Gay rights became prominent when President-elect Barack Obama chose Pastor Rick Warren to deliver the benediction at his inauguration on January 20th. I was among those who believed the event was of such historic significance that nothing should have messed with its message of hope. It was a time to demonstrate what the new president has called his "fierce advocacy for equality for gay and lesbian Americans." The 14th Amendment to the Constitution, let us remember, guarantees "equal protection under the law" to all citizens.
When, with Proposition 8, the California Supreme Court overturned its decision to legalize same-sex marriage after 18,000 gay and lesbian weddings had been performed there, it signaled an end in that state to the 14th Amendment. California's Attorney General Jerry Brown called the measure "indefensible" and a New York Times editorial said it violated "American ideals of fairness" and failed to "grant true equality."
It seems clear to those of us who remember the Civil Rights Movement – and who can forget it in the grand moment of an Obama presidency -- that separate is not equal and that civil unions are not a substitute for marriage. Civil unions don't always assure gay couples the same protections as marriage, such protections as the right to make medical decisions on behalf of a partner.
New Jersey is poised to become the first state to legalize same-sex marriage through legislation. And why not? Should only men and women who love each other be able to declare publicly and legally their affection and commitment? It's time to open the closet door and let everyone hiding inside get a breath of fresh air because the fact is it's pretty crowded in there.
Every so often, as a writer and as a Jew, I am compelled to comment on Israel's political behavior because, as someone observed of the Holocaust, "all it takes for evil to flourish is the silence of one good man [sic]." While much has been written about the justice or injustice of Israel's invasion of Gaza, and while I am thankful for the fragile ceasefire in place as I write this essay, I must nonetheless ask: When did the people of my heritage – a people so tragically oppressed, so viciously persecuted, so violently annihilated – become capable of the acts perpetrated against ordinary people in the ghetto that is Gaza?
I am not naïve. I have been to Israel and I understand the threat of Hamas or others who would put an end to that country's existence. But when did Jews, of all people, learn to look upon babies clinging to their dead mothers and do nothing? When did they become capable of bombing schools and hospitals, leveling entire communities full of families, cutting off food, water and medical supplies, and defending such acts?

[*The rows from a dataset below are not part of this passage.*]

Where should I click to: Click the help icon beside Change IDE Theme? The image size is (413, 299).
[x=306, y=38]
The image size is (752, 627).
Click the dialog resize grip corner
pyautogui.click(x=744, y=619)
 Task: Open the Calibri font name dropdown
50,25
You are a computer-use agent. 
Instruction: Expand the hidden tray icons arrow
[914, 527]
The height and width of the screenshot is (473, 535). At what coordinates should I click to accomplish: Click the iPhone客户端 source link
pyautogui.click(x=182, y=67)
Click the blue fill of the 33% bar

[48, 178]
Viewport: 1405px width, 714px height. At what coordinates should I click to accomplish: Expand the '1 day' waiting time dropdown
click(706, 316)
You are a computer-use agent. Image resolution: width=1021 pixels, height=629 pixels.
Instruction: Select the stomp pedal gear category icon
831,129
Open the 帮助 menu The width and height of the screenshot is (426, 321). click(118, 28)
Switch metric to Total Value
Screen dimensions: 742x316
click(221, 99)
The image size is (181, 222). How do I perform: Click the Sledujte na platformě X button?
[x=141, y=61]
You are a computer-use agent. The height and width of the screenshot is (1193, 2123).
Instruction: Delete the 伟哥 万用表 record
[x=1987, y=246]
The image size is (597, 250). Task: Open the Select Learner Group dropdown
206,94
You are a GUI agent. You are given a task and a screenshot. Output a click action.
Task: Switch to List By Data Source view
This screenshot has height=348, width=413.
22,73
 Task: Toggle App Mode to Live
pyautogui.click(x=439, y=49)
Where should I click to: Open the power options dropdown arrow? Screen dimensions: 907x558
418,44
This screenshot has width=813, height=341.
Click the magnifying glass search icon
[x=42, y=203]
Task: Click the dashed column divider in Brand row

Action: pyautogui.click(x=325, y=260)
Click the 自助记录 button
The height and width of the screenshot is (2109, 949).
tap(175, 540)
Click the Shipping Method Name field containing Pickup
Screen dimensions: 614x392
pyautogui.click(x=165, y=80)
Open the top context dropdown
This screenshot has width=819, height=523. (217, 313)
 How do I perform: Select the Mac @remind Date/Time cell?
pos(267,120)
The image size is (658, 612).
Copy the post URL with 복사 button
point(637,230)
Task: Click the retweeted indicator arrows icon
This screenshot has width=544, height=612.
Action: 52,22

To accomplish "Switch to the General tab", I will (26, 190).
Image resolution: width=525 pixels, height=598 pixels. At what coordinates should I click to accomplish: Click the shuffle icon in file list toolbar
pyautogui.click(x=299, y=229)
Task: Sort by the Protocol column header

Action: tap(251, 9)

Over 1200 people in Gaza have been killed, more than one-third of them children. Hundreds more are wounded and maimed. Photographs from Al Jazeera reveal atrocities so hideous they defy belief in a carnage called "gruesome and inhumane." Entire families have been decimated, many without food, water, money, or a place to go as a result of indiscriminate civilian bombing. When does this become relevant to the Jewish experience?
January 27th was Yom Ha Shoah – Holocaust Memorial Day. Could there be a better time to recall the Talmudic tale in which a non-Jew asks Rabbi Hillel to teach him the Torah while standing on one foot. The rabbi answers, "What is hateful to you, you do not do unto your neighbor. The rest is commentary."
A week before Yom Ha Shoah we saw the installation of our 44th president, Barack Hussein Obama. In that history-making, tear-jerking, awe-inspiring moment of his swearing-in, the world dared to think big, to hope beyond expectation, to join together "as one people" as we move forward, a nation united as members of a national and a world community. That community, including a good many Israelis, took note in the passionate belief that peace – Shalom -- can prevail.
President Obama's plate is more than full in these troubled and troubling times. He may not be able to achieve all that he strives for on our collective behalf standing on one foot. But he makes us believe that together, we can find our common humanity.
As the good and learned rabbi said, all the rest is commentary.